Election fever stokes the NHI fire

When in the grip of election fever, it becomes even more difficult than usual to decipher facts from the deluge of rhetoric and obfuscation proffered by politicians. 

The dose dished up by Health Minister Dr Aaron Motsoaledi in his piece “Democratise Healthcare” (The Star 27 March) is riddled with mistruths and misdirection. It so overtly serves him to muddy the waters by blaming the private healthcare sector for maladies afflicting his public department. That's because he is the overseer of its massive deterioration throughout the 10 years he has been Health Minister.

He creates an historic and nostalgic narrative about Prof Chris Barnard's ground-breaking heart transplant in 1967 and that patient Washkansky, “...didn't have to worry about who would pay for the operation”. He then laments, "The introduction of the 1967 Medical Schemes Act .... was laying the foundation for the worst form of inequality in healthcare the world has ever seen".

He affirms his position on the need for National Health Insurance (NHI) “...to give meaning to the constitutional obligation that identifies access to healthcare as a human right”.

His peculiar brand of drawing conclusions is akin to blaming the existence of private security companies for government's failure to deliver adequate policing. What makes his conclusions even more bizarre is that almost a million public servants enjoy heavily tax-payer subsidised medical scheme cover to avoid using the dysfunctional public system.

The private health sector has challenges which mostly relate to affordability, but the irony is that many of these are derived from the regulatory framework that government foisted upon it in 1998. If government had heeded various stakeholder concerns over the past two decades, we would have not seen as substantial an increase in private sector costs.

Nonetheless, the Minister is pressing ahead with NHI, intertwined with parallel proposals for the Medical Schemes Act. The essence of these proposals is that NHI will deliver an as yet undefined set of benefits to all citizens at no cost for the patient at point-of-service. Medical Schemes will play a complementary role, only being allowed to cover services that the NHI does not provide. And here's the rub - since private citizens will save money by no longer needing medical scheme cover, government will raise a NHI tax and pool that together with the existing public budget to give everyone equal access to healthcare. Effectively, nationalisation of the private sector.

The reality is that governments worldwide are struggling to meet the healthcare demands of citizens. Their corrective solutions are to impose user-fees to ensure access only when essential, cutting benefits or impose waiting periods. Usually these are done in line with tax subsidies and incentives for private providers, allowing expansion of private sector participation, thereby alleviating government obligations. His NHI proposals are diametrically opposite to these global trends.

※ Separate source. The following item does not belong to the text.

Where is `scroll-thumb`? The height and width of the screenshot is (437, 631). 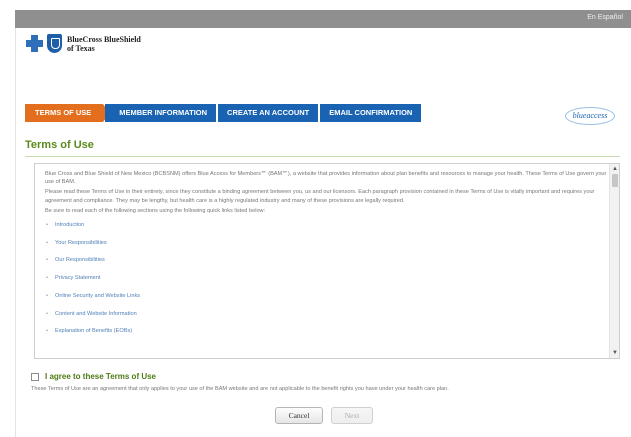
scroll-thumb is located at coordinates (615, 180).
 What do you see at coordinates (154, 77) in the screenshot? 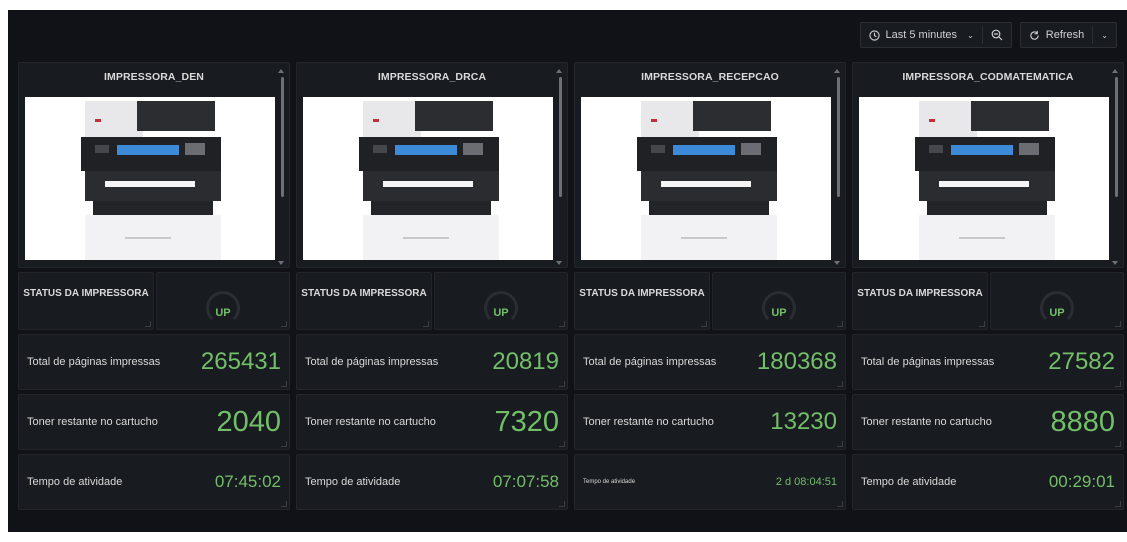
I see `printer-name: IMPRESSORA_DEN` at bounding box center [154, 77].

In any event, if we are to use our government's public healthcare record as a proxy for the quality of care that will be delivered under NHI, then we should all be very, very worried. An inspection report issued last year by the Office of Health Standards Compliance (OHSC), a public department analogous to that of a clinical Auditor General, paints a horror picture!

It outlines that a meagre 1% of inspected public facilities passed, 62% are either non-compliant or critically non-compliant and another 23% are conditionally compliant with serious concerns. This means 85% of these facilities are unable to deliver quality healthcare, varying from poor to non-existent - unambiguously reflected in medical malpractice claims against the state that have risen alarmingly from R28bn in 2015 to R80bn in 2018.

Although he seldom acknowledges the extent of the very severe problems in the public sector, the Minister's whipping-boy remains the private sector, who are labelled as anti-poor and anti-NHI.

But again, the facts here do not suit the Minister. SA's per capita public health budget is not amongst the low end of developing nations - it's not even sitting in the bottom half on a comparable scale. Yet other countries with equal or lower per capita budgets are able to achieve better health outcomes than we achieve, sometimes substantially so. A read of the OHSC report is highly instructive in understanding why our public sector perennially underachieves so badly.

If Minister Motsoaledi is genuine about meeting constitutional obligations on access to healthcare for all citizens, as he is so poignantly quoted above, then he should be more concerned with fixing the substantial problems in his own department and promoting the private sector through progressive reforms to extend more affordable private cover to a growing citizenship.

The fanciful notion of building a NHI, that has virtually no prospect of succeeding given the massive price tag and struggling economy, appears to be more necessary for electioneering than it does for any meaningful desire to deliver healthcare and actually, for once, meeting the constitutional obligations imposed on government.

Michael Settas is an independent consultant specialising in the health funding industry.